Why Gauges and Dials Don’t Work for KPIs, Take Two

by Stacey Barr |

Measure Up reader, Rick, opened up this debate again on my first post about whether gauges and dials can work for KPIs with this claim: “When it comes to KPI’s that are not time related gauges still can give fast insights to performance.” And a few other readers agreed. But I still don’t.

What KPI isn’t time related? Well, a few examples given by more Measure Up readers suggest:

  • “You can measure your current percentage and compare it with a target, which is not time-related.”
  • “In our line of business we also offer solutions for Trading Companies, which are highly interested in their (long-term) risk position. They want to know if it’s good any given moment in time, and not compared to previous or upcoming periods.”
  • “There is a difference between snap shot performance indicators and those that show trends and they are to be used for two completely different things. When driving, I want to quickly see how much gasoline I have left, and only want to see the trends when analyzing the performance of my car.”
  • “A good dial, representing the degree of timely progress on the objective stated in a given month (period) gives a shocking first visual input…”

Even Bernard Marr’s story about how jet fighter performance makes use of gauges for real-time immediate decision making seems to support these views.

But is immediate decision making the same as performance measurement?

I want to focus on this assumption that there is such a thing as a KPI or performance measure that is not time-related or where historic information is not relevant.
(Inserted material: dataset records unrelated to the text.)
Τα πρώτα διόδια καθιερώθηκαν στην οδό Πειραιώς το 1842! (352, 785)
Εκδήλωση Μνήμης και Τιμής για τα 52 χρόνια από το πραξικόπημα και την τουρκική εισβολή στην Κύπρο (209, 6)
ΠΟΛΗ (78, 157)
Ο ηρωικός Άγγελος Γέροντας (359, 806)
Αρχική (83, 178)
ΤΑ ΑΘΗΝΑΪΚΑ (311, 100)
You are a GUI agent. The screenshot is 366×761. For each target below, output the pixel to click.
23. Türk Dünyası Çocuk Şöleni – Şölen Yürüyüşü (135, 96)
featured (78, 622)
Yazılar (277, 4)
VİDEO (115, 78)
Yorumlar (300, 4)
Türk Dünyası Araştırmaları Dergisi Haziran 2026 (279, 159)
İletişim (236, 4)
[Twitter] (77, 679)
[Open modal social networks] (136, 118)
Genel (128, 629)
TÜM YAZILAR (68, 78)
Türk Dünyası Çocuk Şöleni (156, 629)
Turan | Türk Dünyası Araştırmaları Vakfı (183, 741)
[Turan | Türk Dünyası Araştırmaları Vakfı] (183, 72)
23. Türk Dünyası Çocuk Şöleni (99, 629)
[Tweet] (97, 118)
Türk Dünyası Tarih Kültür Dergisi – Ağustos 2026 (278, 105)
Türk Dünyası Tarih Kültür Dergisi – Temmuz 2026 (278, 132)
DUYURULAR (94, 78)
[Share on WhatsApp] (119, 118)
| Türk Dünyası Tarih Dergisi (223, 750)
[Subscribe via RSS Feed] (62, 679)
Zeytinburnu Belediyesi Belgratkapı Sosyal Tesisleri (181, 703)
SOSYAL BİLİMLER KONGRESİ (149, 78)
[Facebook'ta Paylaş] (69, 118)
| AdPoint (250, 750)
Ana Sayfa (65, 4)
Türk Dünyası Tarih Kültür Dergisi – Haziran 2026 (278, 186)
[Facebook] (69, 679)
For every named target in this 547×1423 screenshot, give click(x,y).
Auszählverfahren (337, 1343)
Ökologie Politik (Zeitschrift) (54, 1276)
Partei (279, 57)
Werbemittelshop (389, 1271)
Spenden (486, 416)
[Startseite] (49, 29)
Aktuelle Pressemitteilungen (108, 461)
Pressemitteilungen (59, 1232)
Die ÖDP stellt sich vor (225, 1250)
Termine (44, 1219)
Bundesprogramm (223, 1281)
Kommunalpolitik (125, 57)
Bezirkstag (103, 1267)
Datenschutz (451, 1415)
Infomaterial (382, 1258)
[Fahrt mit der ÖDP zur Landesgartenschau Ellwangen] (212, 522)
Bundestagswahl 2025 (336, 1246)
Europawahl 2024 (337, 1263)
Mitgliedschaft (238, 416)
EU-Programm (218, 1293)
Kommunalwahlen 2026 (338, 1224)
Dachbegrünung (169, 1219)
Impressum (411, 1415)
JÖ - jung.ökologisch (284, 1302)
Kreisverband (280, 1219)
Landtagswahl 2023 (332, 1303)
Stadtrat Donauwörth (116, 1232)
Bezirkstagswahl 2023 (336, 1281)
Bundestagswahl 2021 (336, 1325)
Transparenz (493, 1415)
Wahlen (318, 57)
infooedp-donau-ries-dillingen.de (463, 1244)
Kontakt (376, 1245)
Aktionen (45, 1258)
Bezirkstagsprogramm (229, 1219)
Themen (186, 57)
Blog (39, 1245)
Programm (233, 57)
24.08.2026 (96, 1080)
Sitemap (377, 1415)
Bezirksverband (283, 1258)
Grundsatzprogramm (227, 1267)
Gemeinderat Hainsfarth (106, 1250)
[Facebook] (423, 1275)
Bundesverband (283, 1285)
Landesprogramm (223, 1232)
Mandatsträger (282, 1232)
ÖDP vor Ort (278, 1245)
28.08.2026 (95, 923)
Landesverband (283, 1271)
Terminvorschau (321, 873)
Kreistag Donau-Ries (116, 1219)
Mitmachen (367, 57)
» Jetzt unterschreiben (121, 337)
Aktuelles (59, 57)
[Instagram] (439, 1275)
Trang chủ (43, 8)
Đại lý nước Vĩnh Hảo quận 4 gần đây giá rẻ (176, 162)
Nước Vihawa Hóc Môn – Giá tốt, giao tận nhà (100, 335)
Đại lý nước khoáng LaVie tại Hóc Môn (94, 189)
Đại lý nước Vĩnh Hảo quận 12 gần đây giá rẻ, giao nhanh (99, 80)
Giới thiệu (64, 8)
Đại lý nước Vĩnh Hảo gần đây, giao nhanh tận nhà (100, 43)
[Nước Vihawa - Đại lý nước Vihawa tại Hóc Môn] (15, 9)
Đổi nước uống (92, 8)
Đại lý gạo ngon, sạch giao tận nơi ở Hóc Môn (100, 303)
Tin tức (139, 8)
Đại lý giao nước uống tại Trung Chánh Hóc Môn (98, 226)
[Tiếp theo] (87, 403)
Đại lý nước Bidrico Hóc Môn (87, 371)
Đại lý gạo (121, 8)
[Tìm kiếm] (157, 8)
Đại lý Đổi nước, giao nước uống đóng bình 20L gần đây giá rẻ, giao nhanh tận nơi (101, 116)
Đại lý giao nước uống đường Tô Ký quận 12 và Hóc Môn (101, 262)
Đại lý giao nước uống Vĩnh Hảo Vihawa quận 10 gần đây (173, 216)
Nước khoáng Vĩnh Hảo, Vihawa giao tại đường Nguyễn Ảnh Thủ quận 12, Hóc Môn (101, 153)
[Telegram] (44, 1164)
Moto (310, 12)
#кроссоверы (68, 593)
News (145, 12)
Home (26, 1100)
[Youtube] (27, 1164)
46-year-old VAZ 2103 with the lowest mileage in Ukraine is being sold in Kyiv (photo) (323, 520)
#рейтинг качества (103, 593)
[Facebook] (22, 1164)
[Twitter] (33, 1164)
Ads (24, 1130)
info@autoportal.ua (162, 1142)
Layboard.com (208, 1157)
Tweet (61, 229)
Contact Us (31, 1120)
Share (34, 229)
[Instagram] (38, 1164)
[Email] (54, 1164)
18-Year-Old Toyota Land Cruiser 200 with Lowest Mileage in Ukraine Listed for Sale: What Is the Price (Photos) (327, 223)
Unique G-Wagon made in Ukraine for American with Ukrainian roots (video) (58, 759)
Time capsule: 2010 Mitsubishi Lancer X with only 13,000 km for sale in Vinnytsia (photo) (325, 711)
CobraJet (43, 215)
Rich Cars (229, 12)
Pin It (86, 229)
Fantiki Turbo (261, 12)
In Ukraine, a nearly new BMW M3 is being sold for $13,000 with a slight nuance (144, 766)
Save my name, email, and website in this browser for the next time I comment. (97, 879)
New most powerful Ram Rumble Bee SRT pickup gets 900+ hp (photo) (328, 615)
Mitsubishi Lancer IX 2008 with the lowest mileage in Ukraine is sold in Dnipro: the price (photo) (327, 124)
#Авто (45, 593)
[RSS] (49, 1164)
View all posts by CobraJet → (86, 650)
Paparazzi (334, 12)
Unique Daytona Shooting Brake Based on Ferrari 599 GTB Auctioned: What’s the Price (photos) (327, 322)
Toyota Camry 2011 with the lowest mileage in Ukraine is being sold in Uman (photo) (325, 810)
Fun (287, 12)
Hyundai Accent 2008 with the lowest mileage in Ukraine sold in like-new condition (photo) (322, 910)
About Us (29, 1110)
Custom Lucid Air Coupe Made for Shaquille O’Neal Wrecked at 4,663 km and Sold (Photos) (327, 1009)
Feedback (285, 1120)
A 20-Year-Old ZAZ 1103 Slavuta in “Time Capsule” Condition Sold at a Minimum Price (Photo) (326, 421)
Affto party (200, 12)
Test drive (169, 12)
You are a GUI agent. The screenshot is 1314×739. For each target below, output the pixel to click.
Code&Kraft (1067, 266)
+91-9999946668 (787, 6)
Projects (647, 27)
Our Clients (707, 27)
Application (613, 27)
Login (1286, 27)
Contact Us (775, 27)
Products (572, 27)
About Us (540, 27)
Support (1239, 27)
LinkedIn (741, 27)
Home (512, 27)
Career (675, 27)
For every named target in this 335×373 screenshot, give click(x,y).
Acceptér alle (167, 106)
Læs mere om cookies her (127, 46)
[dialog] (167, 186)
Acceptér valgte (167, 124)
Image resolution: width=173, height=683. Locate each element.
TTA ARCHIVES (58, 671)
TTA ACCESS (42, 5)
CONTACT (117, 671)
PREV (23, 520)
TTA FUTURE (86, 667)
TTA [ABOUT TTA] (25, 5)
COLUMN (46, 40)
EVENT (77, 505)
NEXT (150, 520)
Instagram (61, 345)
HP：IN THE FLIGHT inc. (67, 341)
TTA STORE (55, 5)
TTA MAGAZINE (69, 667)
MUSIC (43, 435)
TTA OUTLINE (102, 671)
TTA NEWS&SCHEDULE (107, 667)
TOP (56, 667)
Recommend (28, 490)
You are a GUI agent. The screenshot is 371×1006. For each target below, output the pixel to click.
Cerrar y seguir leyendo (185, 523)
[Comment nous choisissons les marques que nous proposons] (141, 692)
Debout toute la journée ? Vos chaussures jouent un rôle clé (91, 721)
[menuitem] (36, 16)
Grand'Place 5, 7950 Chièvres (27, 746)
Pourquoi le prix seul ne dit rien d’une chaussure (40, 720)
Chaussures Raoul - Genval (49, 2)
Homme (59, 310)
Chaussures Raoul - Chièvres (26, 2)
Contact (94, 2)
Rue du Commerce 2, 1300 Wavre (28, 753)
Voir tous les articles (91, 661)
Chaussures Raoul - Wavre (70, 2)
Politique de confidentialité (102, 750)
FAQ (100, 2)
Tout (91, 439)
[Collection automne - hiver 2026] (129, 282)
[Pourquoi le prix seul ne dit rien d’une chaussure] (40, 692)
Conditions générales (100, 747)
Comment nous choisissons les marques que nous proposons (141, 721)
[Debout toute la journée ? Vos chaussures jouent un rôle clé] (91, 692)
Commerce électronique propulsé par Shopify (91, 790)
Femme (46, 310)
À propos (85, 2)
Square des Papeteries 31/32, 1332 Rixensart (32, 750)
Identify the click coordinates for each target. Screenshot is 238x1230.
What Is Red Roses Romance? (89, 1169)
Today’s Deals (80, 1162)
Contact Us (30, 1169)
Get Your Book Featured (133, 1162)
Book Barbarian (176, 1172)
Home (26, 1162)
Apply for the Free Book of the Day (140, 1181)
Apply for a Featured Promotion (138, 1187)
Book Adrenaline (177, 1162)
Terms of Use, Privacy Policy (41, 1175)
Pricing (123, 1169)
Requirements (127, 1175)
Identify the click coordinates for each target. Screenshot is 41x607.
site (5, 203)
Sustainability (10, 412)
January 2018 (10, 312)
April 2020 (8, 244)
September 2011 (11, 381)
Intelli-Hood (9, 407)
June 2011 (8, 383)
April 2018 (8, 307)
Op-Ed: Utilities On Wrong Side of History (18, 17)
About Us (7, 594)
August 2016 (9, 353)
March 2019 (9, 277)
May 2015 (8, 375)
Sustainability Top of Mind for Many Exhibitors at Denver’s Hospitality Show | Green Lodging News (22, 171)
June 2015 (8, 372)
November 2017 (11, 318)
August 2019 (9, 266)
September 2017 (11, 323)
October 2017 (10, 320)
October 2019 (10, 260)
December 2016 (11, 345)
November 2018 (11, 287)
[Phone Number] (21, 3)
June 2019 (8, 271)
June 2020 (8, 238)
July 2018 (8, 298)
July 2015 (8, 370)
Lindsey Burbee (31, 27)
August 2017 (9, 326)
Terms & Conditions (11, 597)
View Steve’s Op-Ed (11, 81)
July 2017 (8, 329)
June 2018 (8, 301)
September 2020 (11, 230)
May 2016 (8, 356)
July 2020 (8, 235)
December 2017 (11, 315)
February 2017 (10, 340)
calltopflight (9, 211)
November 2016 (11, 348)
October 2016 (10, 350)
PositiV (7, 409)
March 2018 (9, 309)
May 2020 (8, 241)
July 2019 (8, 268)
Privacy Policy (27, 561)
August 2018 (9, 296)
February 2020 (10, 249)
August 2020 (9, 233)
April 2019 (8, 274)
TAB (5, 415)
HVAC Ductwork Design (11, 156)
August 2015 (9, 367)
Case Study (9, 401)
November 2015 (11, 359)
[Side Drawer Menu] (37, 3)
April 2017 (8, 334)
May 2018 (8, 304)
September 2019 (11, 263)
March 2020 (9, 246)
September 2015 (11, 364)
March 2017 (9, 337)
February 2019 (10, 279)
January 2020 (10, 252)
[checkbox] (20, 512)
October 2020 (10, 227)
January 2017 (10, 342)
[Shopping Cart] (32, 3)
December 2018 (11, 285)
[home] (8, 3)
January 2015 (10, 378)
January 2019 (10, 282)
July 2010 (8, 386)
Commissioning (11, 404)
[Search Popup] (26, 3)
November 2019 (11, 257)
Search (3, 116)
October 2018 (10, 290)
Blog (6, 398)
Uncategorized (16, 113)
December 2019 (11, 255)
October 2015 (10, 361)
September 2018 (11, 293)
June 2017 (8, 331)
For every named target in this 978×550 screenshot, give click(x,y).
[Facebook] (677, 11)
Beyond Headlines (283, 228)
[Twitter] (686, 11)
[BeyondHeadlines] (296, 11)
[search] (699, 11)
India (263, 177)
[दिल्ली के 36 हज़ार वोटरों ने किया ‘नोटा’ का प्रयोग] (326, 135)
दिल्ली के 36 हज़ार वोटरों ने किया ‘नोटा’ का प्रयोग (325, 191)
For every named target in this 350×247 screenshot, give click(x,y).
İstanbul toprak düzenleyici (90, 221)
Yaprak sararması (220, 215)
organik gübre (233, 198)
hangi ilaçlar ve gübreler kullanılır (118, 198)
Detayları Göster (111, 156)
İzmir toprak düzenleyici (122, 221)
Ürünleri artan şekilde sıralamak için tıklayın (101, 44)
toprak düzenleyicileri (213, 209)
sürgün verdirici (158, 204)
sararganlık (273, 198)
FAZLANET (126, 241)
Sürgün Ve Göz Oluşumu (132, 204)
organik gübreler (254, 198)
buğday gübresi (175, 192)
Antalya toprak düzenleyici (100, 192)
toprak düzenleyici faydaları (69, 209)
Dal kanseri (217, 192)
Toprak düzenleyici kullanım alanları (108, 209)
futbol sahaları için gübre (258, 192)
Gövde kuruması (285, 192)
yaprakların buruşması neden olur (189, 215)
When you want to make an immediate decision about something as operational as whether or not you need to put fuel in your car, take advantage of stock market fluctuations, or keep your fighter jet in the air, you are working IN your process.

You’re doing the work itself. And often, immediate information is necessary for you to do the work well. But that information is not performance measurement.

Performance measurement is about working ON your process. It’s about taking a broader view to understand your process’s capability and how far that capability is from your targets. You can’t do that with snapshot information.

You can’t do it, because to get a measure of process capability, you need to understand the pattern of variability in performance over time. You also need to understand a measure’s pattern of variability before you can know how far from target it truly is.

Knowing what a particular statistic or measure is at a single point in time does not tell you this. In fact, those who rely on point-in-time snapshots as indicators of performance end up tampering with their process and making performance worse.

And on whether gauges and dials are suitable for displaying anything, let alone performance measures, you really should be taking Stephen Few’s advice. He’s given more time and focus and intellect to understand these things than anyone else I know of.


What are your thoughts about whether there is any such thing as a snapshot KPI or performance measure, where variability and change over time don’t matter?